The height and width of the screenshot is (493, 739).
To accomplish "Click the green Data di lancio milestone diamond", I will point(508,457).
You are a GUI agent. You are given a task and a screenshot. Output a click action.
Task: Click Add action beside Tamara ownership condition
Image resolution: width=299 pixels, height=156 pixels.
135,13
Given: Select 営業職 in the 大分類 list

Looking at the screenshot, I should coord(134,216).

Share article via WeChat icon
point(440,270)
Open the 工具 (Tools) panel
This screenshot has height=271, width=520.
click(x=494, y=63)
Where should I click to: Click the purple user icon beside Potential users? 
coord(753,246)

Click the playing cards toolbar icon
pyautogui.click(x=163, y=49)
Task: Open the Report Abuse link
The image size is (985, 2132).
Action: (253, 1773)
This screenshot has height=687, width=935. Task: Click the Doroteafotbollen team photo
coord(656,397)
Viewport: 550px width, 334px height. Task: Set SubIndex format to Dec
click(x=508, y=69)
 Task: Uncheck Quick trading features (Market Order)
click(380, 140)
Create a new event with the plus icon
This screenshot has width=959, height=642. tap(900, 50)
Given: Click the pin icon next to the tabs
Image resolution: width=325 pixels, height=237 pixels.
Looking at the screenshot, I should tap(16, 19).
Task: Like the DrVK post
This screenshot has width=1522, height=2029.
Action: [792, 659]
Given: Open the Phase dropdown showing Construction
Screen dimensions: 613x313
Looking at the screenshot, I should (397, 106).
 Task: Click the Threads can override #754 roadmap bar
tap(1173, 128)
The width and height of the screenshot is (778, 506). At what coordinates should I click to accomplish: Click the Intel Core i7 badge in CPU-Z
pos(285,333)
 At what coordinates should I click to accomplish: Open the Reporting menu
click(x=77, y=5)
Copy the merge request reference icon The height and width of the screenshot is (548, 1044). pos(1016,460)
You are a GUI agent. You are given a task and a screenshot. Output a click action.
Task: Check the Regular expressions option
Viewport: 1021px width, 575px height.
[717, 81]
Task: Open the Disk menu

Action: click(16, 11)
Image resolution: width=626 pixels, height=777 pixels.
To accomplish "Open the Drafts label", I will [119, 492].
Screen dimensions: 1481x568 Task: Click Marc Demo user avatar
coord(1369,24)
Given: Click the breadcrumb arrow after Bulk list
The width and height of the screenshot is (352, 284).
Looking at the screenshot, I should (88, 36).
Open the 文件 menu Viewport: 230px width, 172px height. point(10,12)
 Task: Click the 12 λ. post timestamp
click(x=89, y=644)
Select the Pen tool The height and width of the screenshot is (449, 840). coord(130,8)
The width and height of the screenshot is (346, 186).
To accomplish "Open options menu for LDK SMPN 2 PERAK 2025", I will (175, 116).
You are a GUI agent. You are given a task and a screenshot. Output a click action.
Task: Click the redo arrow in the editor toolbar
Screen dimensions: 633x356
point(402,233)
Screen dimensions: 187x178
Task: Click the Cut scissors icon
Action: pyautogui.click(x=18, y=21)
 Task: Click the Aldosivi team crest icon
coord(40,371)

· · · ·

Note every line above where the string "will" shows up, and copy those lines.

Worked solution:
To accomplish "Click the green Data di lancio milestone diamond", I will point(508,457).
To accomplish "Open the Drafts label", I will [119, 492].
To accomplish "Open options menu for LDK SMPN 2 PERAK 2025", I will (175, 116).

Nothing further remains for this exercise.